Unlike binge drinkers, cannabis users won’t ever experience a “blackout” from cannabis alone. However, virtually every cannabis user has experienced almost comedic forgetfulness after consuming. In this article, we’ll answer the oft-pondered question: Does cannabis affect your memory? And touch upon how cannabis may affect your memory over the short-term and long-term.
Short-Term Effects on Memory
The short-term effects of cannabis — or more precisely, Δ9-THC — is pretty much settled science. Published research provides consistent conclusions regarding the short-term cognitive impairments of cannabis. And few cannabis users would disagree with these conclusions. Pro-cannabis comedies from “Cheech & Chong to Harold” to “Kumar Go to White Castle” have long used forgetfulness as a punchline. So this isn’t controversial in either the scientific community or cannabis culture.

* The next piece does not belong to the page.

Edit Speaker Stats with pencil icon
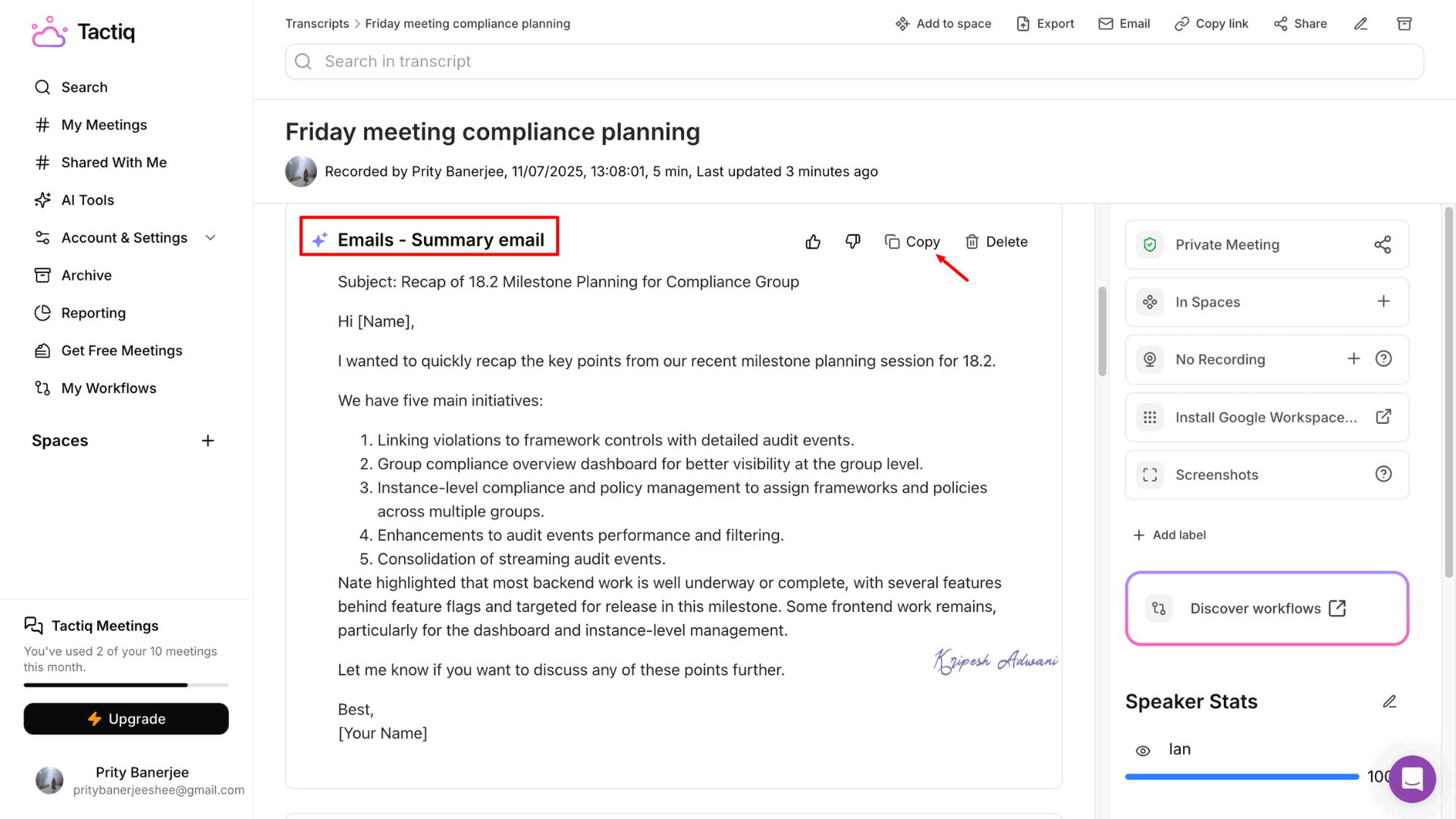 pos(1389,701)

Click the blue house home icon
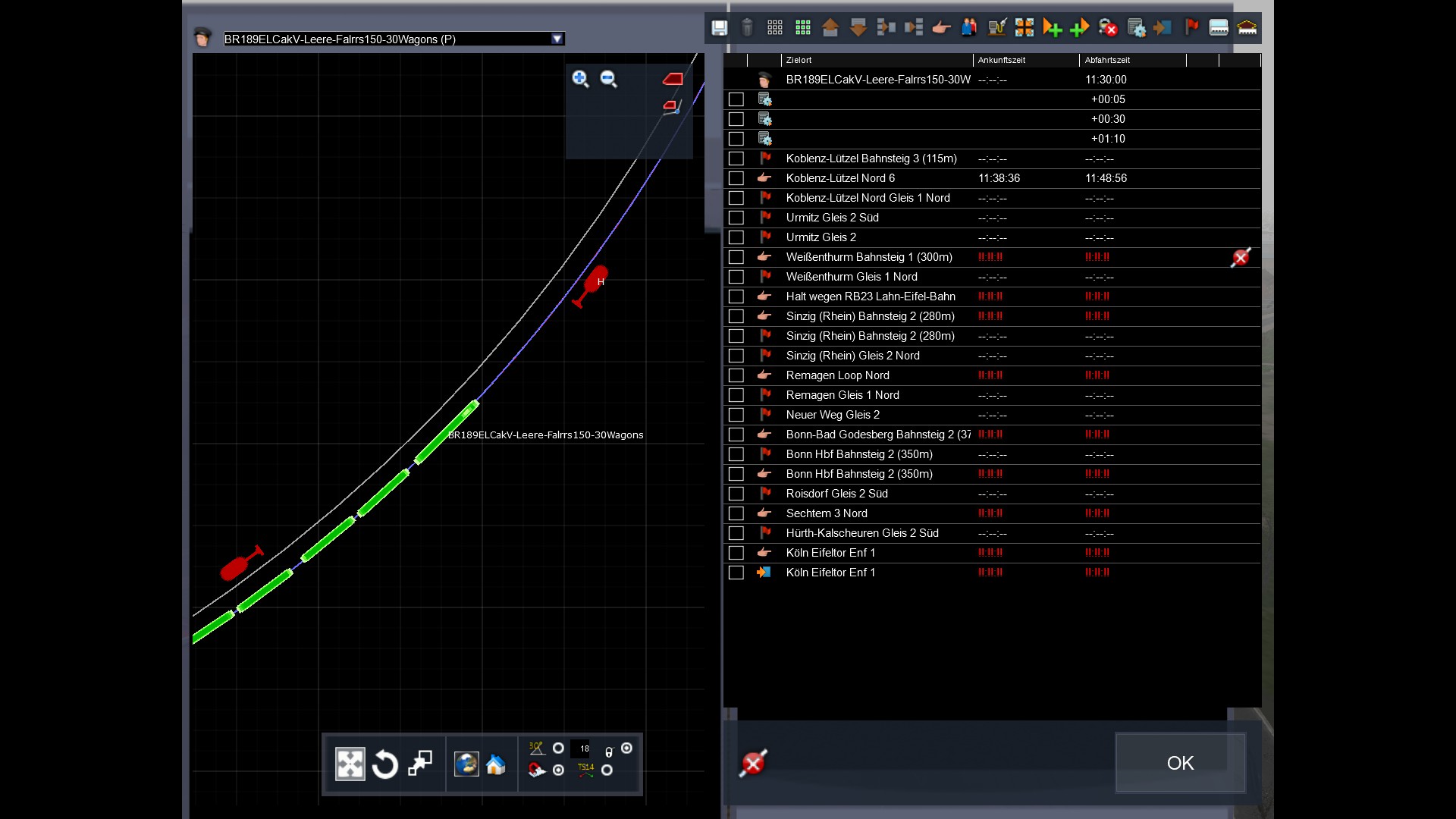click(496, 764)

Δ9-THC affects memory in two distinct ways:
- Encoding: Creating and preserving new memories from contemporaneous events proves more difficult.
- Recall: Cannabis can make you forgetful. “Dude, where’s my car?” Difficulty with recall may persist for a period after your high but seems to come back after even a relatively short period of abstinence.
Research also suggests that for long-term users these effects appear to lessen as they acclimate to using cannabis consistently over a long period of time.
Long-Term Effects on Memory
The research on the long-term effects of cannabis use on memory has proved difficult, often producing conflicting results. This is mainly due to the many confounding and interacting factors between long-term cannabis use and its effects.
Potential Adverse Effects
Research suggests chronic and excessive use of cannabis will adversely affect long-term memory function. One study published in the JAMA Internal Medicine found that users who consumed cannabis chronically over a period of five years experienced poorer recall than occasional users or abstainers.
Interestingly, the differences between the groups weren’t as significant as one might assume. After a period of abstinence, chronic users could recall 8.5 out of every 15 words, while casual users and abstainers could recall 9 out of every 15 words. That doesn’t seem like much of a difference, but the study’s authors noted that chronic users memory would probably worsen the longer they used cannabis excessively.
Potential Positive Effects
Conversely, several studies suggest cannabinoids — including THC and CBD have neuroprotective properties — meaning they actually protect brain function. A few notable studies suggest cannabis may prevent or delay neurodegenerative disorders like Alzheimer’s and dementia.
Can CBD Help Boost Memory?
Some studies suggest that higher levels of CBD – a non-intoxicating cannabis constituent – may offset THC’s memory impairment. Better yet, CBD may have therapeutic potential to reverse or prevent certain cognitive impairments.
Early research shows that CBD could protect against brain damage caused by binge drinking or alcohol abuse. The National Institute of Mental Health (NIMH) reported that CBD reduced alcohol-induced cell death in the brain by up to 60 percent.
Other studies have shown that CBD could act as a neuroprotectant and help prevent the onset of diseases like Parkinson’s, dementia, or Alzheimer’s.
Like most everything, the key to responsible cannabis use is moderation.
To lessen the effects of cannabis on memory, be sure to use strains with a decent amount of CBD (at least 1%, preferably more). High-THC strains with more than 1 percent CBD can be hard to find sometimes, so an alternate strategy is to mix a high-CBD strain with your high-THC strain. Or simply use a high-CBD strain after you’ve smoked or vaped a high-THC strain.